The origin or source of the disease was unknown. Some experts looked upon it as simply a variety of a well-known disease prevalent, with occasional outbreaks of violence, for hundreds of years. Others attempted to identify it with a form of pneumonic plague that has raged in parts of China for a number of years past—China and its neighboring lands in Asia forming a vast storehouse of infection from which great epidemics have swept in waves across and around the globe.
It is an historic fact that, in the early part of 1917 about 200,000 coolies, collected from the northern part of China (where the pneumonic plague had raged for six or seven years), were sent to France as laborers, and with them went the germs of the pneumonic plague. Many of these coolies were captured by the Germans in the Spring of 1918—hence the outbreak of the plague, at that time, in the German army, where it is said to have been very serious in its deadly character.
There were some writers of the press who declared that the disease had been brought into this country in German submarine boats; but when it was realized that, like a scourge of the Middle Ages, it was sweeping through Europe—no part of which, civilized or barbarian, was exempt—it was called by many experts a by-product of the World War.
The manner of the pandemic’s appearance in different countries indicated that the germs of the disease had been conveyed thither by the currents of the air. Therefore the theory was broached, that the poison gases, with which many sectors of the fighting area in Europe and Asia were drenched, were carried by the winds in every direction, causing the outbreak of the pandemic in England, Germany, France, Spain, Australia, Africa and Asia, as well as in North America and some of the South American countries.

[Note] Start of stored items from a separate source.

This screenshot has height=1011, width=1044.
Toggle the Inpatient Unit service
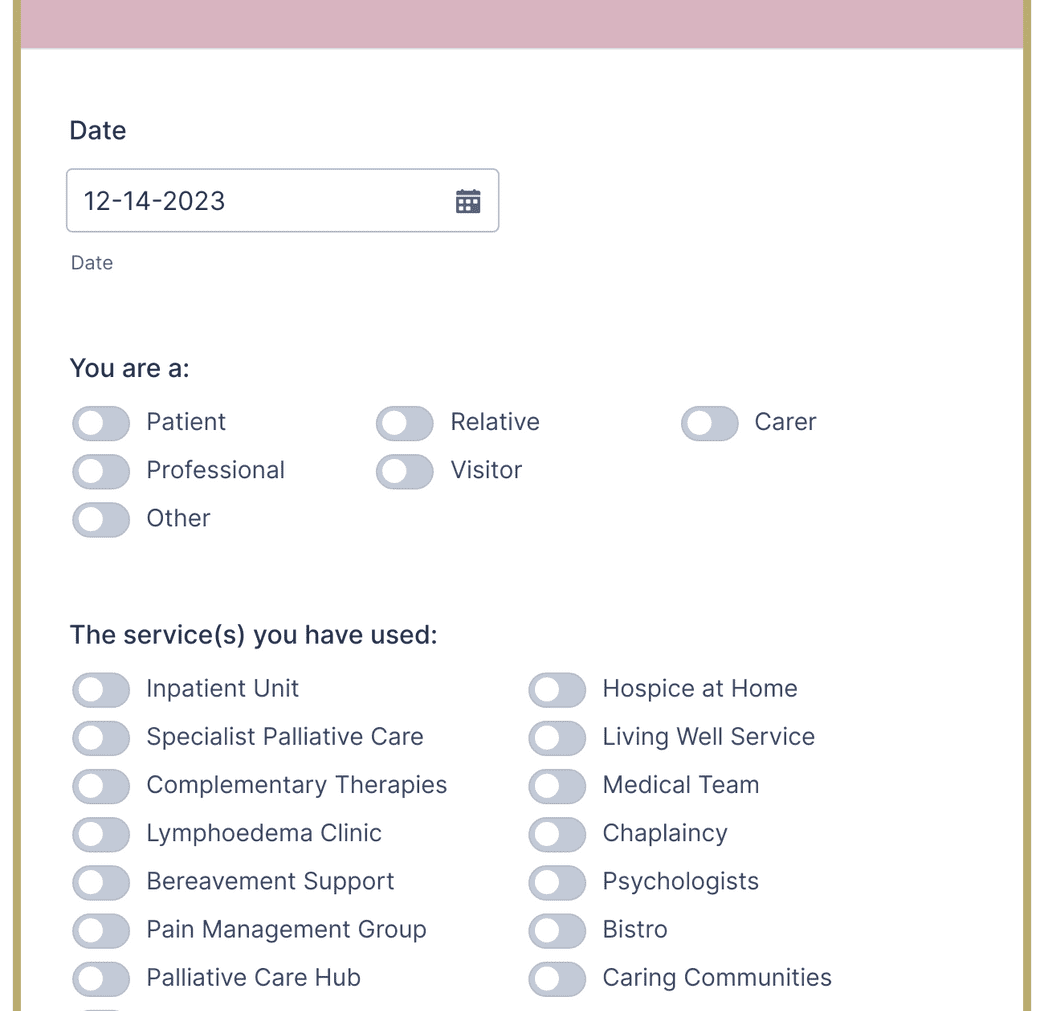click(x=100, y=690)
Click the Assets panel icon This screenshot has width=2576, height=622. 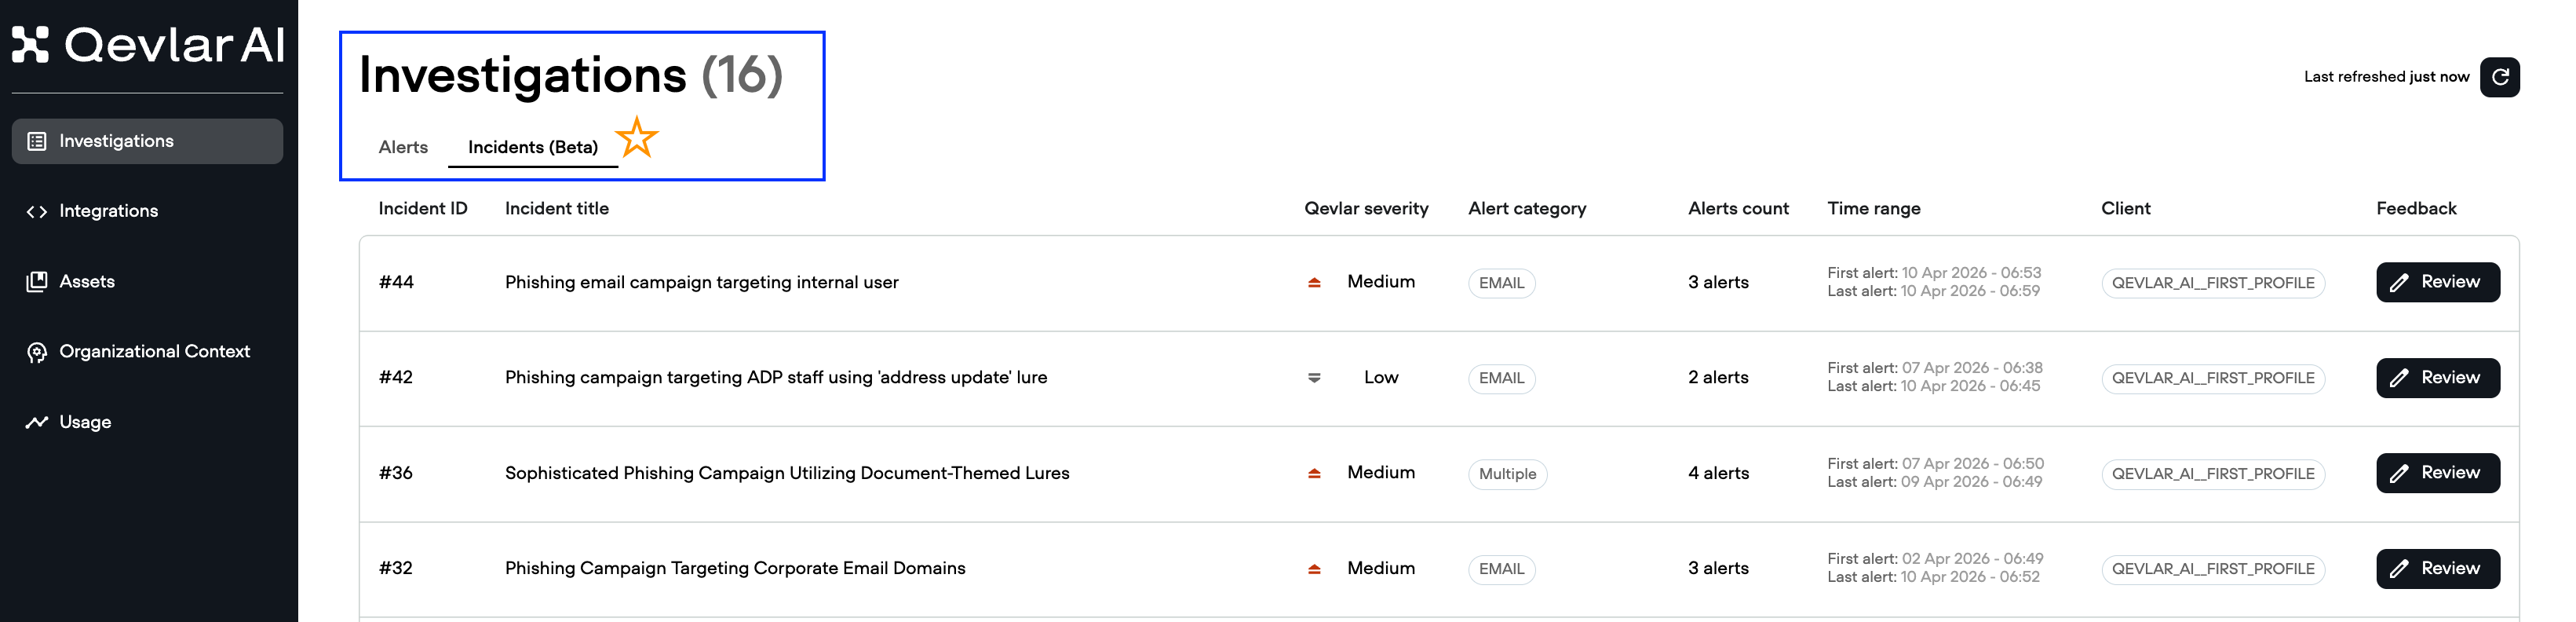36,281
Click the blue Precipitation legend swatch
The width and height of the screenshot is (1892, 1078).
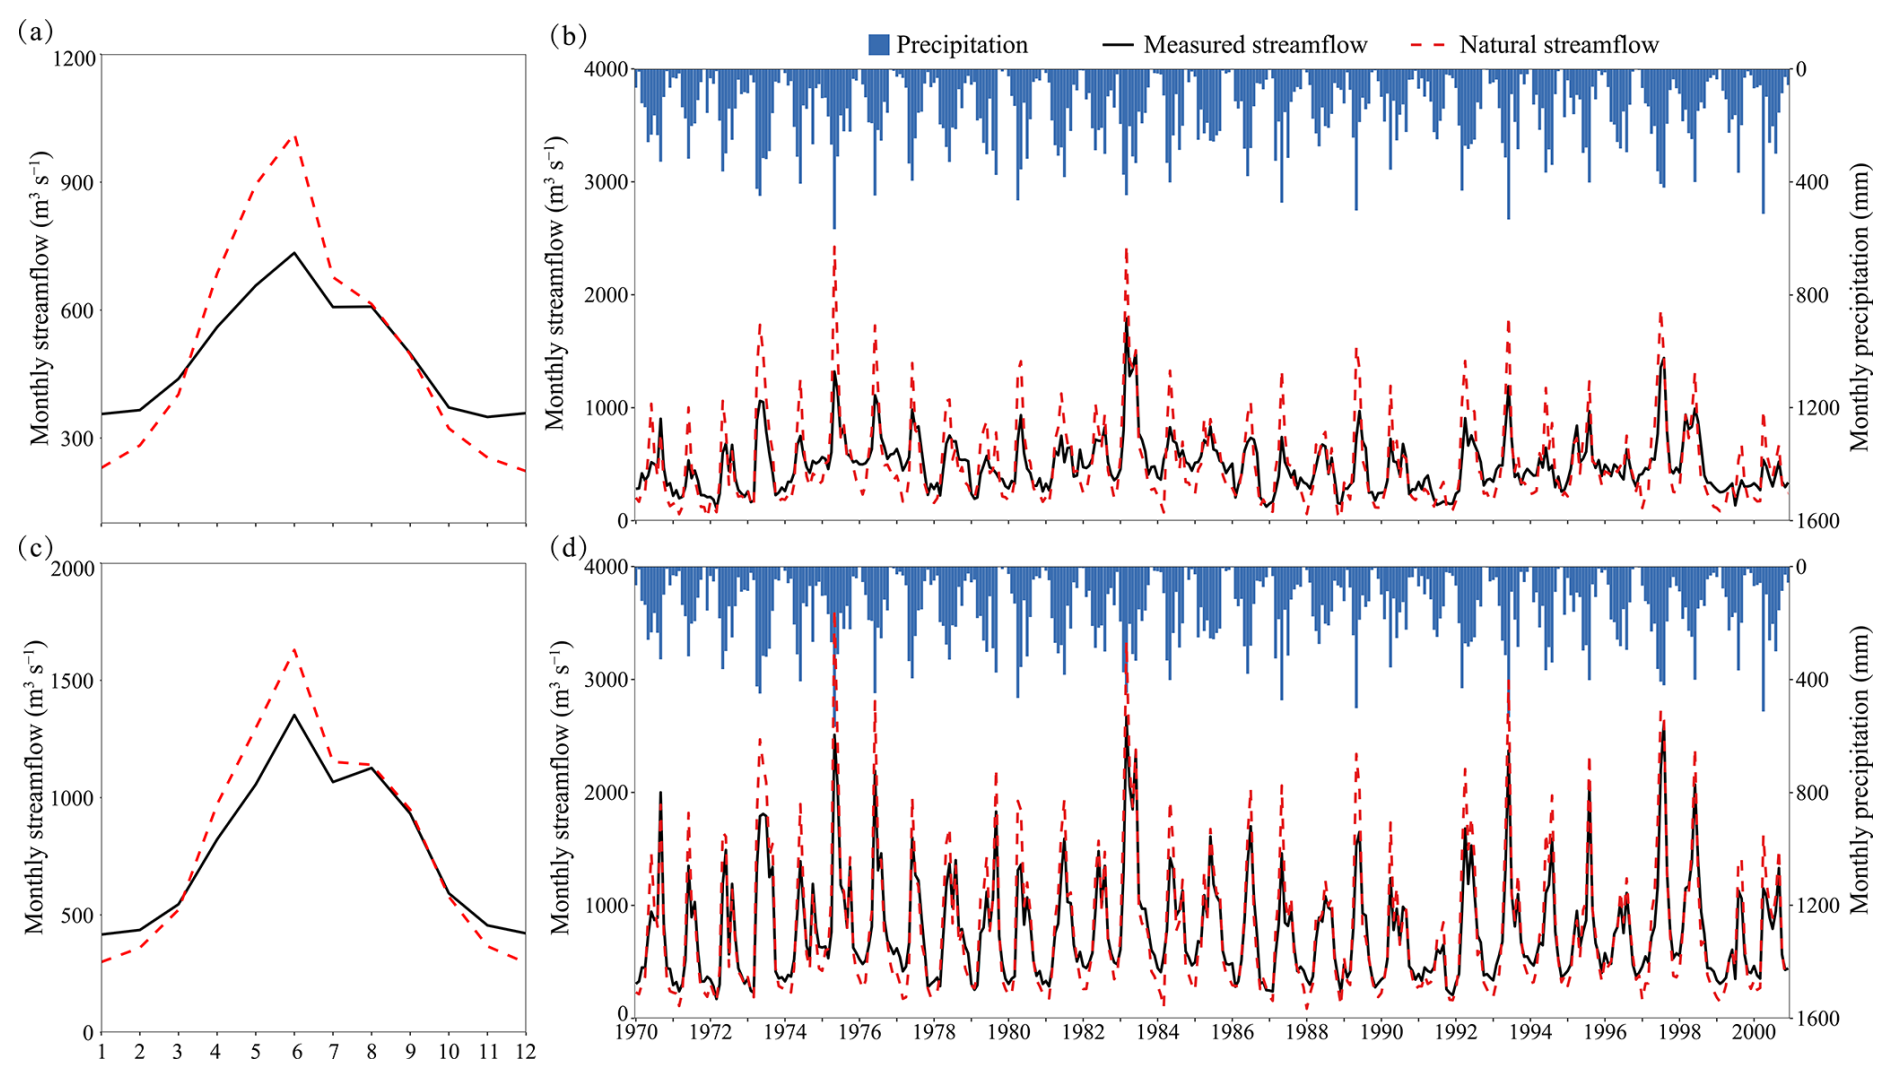click(878, 45)
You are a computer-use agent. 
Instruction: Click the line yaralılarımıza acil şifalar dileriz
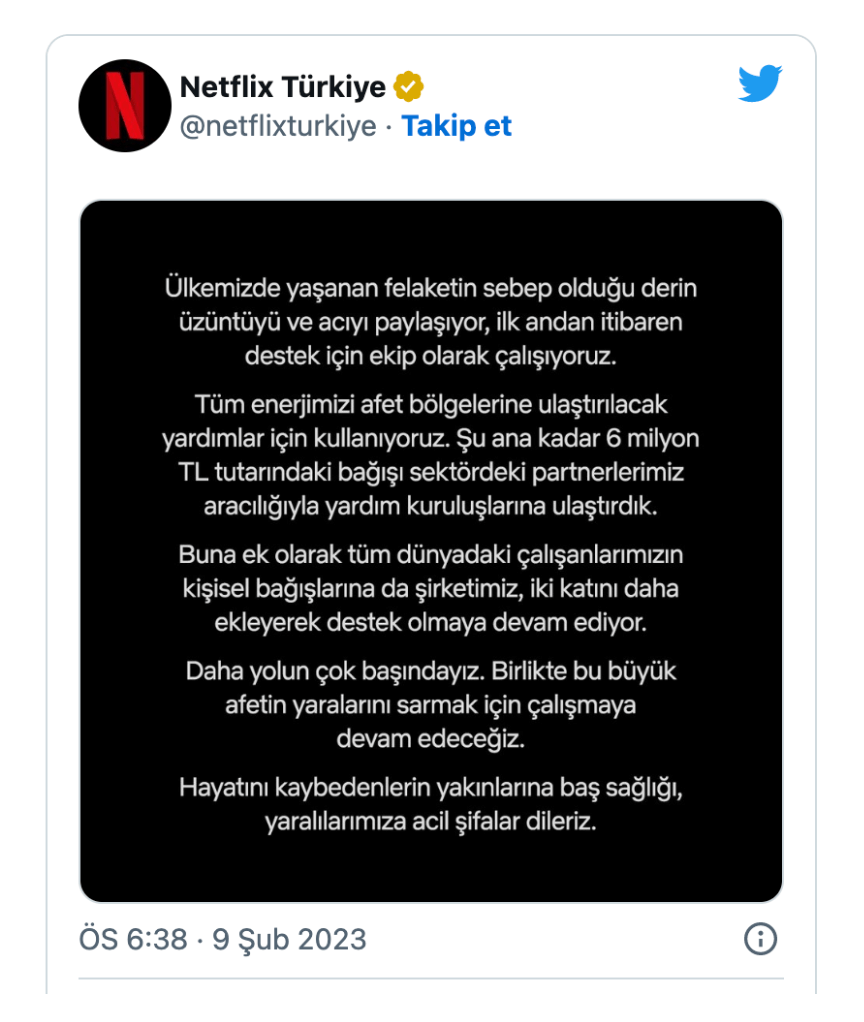[x=431, y=821]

The disease took its deadly toll even in lonely Labrador, in the “silent North” of the Western Hemisphere, where ice-floes from farther north fill every harbor of the rock-bound coast; where giant icebergs, miles in length, mountains in height and acres in extent bar the paths of ships and steamers. “A land where railroads are unknown, where streets are never laid nor roads built to connect one settlement with another; a country where horses and cows are less known than are the rhinoceros and zebra to the inhabitants of the United States; a region where even canned milk is a luxury and candy is seldom seen.”
On all the desolate coast of Labrador, extending over eight degrees of latitude, not a doctor nor a trained nurse, not a hospital nor a dispensary, not even a health officer, was to be found. Eskimo and Indian, German and Briton, halfbreed and white, hunter and fisherman, fell victims to the dreaded scourge, which traveled with rapidity. Whole settlements were left without a single survivor—the unburied corpses being devoured by half-starved dogs. This is the story that came out of the “silent North”—the most gruesome, most awful, tale of disease and death that the world has heard in many a day!